First, the reference record left with Fine on June 11 and retained by him was exactly similar to the master two-track disc produced by Masterdisk and used for the commercial production of the record upon plaintiff's order. In sum, no changes were made in the record as produced for distribution, a circumstance that in some measure challenges the testimony that the reference delivered to plaintiff on June 11 was "unapproved." Further, contrary to Fine's testimony that Buie said further work was to be done on the record and that he planned to return to Masterdisk for that purpose, the evidence establishes that Buie never returned there for that purpose.
Second, the mailing on June 11, after delivery of the reference disc to plaintiff, of the balance of $ 150,000 accompanied by a letter specifically stating it represented "the balance due upon delivery of the 4th LP" and a similar legend on the check stub. Although Fine knew that the final payment was to be made upon delivery, he did not inform anyone that the reference disc was "not approved" and did nothing to hold up the check.
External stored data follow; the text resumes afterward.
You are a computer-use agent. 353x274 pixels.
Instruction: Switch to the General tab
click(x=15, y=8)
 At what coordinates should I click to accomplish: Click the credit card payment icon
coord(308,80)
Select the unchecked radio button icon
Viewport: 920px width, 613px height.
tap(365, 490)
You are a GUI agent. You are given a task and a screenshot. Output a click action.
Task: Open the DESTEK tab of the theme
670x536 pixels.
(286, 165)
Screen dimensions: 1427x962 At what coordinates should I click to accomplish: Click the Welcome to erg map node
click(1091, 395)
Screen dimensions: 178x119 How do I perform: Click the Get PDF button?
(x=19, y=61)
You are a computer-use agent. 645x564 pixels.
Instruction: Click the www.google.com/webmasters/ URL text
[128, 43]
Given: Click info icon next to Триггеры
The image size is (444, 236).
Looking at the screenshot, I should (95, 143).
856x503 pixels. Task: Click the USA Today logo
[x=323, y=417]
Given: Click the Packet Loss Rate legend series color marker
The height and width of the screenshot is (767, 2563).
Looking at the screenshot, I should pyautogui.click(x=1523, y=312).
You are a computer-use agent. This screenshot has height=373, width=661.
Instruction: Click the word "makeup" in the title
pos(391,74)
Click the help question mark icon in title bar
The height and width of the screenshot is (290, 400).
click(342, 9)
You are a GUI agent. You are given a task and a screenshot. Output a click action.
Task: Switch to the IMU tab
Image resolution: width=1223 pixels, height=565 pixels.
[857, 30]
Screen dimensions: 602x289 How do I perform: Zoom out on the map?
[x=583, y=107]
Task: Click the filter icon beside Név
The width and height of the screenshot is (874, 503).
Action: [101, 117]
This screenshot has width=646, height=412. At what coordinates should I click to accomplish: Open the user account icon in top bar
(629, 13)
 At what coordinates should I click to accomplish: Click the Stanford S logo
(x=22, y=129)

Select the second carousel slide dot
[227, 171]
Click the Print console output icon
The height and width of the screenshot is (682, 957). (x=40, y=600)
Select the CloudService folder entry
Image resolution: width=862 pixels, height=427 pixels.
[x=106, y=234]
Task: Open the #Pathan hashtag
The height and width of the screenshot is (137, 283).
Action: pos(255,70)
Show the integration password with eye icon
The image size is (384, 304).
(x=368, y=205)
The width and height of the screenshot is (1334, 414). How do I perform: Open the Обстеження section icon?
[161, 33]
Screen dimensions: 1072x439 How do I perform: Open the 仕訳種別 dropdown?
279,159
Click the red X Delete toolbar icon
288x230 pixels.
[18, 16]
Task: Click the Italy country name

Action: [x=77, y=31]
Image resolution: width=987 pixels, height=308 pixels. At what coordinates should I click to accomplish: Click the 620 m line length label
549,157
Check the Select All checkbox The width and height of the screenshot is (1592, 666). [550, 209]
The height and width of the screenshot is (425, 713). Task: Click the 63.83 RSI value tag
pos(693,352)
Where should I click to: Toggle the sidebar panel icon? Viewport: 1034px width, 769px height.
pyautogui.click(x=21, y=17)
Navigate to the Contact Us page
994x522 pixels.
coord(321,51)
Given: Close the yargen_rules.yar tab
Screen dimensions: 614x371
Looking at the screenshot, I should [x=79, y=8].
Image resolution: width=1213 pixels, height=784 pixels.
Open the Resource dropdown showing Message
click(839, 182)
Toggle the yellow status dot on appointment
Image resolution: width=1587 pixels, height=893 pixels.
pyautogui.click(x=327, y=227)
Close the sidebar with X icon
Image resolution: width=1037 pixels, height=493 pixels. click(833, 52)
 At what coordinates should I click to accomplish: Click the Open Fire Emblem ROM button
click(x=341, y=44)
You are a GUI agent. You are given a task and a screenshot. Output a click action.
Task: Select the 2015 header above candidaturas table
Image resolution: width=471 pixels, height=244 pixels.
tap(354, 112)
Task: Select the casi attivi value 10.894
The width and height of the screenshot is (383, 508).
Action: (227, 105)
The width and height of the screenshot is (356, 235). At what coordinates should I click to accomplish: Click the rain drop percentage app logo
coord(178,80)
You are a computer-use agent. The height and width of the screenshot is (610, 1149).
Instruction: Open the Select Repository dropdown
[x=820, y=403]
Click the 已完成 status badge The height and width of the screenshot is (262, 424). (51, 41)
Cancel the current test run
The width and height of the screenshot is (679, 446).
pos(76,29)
Third, the plaintiff's failure to call as a witness at the trial Dr. Ekke Schnabel, to testify as to the circumstances attendant upon his direction for the issuance of the final payment check or to offer any explanation for his failure to testify at the trial.
Fourth, the plaintiff's failure to call as a witness Freddie Haayan, plaintiff's President, who, it was testified, was one of those who expressed approval of the record on June 11th, or to offer any explanation for his nonappearance as a witness.
Fifth, the failure over a period of almost two months to respond to defendants' letter of November 20, 1980 which rejected plaintiff's option notice of November 14 on the ground that plaintiff had "not timely exercised its option to extend the term of the agreement" and that defendants regarded the agreement as terminated. Significantly, this letter was addressed to the attention of David Braun, plaintiff's President at that time, a lawyer, with a copy to Eileen Garrish, also a lawyer and who, at the time, was Director of Legal and Business Affairs of Polygram and had drafted the option notice. Surely the significance of the defendants' denial that the contract had been extended could not have been lost upon Braun and Garrish. Common experience suggests that these plaintiff's executives, also lawyers, would have responded immediately and on the record rejected defendants' claim and would affirmatively have asserted plaintiff's position that the option notice had been timely and by reason thereof that the contract had been extended for another term. David Braun was not called as a witness nor any explanation offered for his nonappearance. Eileen Garrish did testify principally with respect to the mailing of the notice on November 14. However, with respect to defendants' November 20 letter, when asked why no response was made thereto she testified that she had been instructed by her superiors "not to do anything." It is rather singular that when defendants denied the effectiveness of the option notice and the renewal of the contract, two lawyers who were directly involved in the matter on behalf of plaintiff failed to assert plaintiff's basic position over a two-month period.
Upon the totality of all the credible evidence, the Court finds that the defendants made delivery to plaintiff on June 11, 1980 of the fourth and final album in accordance with the terms of the 1977 agreement and that plaintiff accepted such delivery on that day. The complaint is dismissed upon the merits and judgment may be entered accordingly.
The foregoing constitutes the Court's Findings of Fact and Conclusions of Law.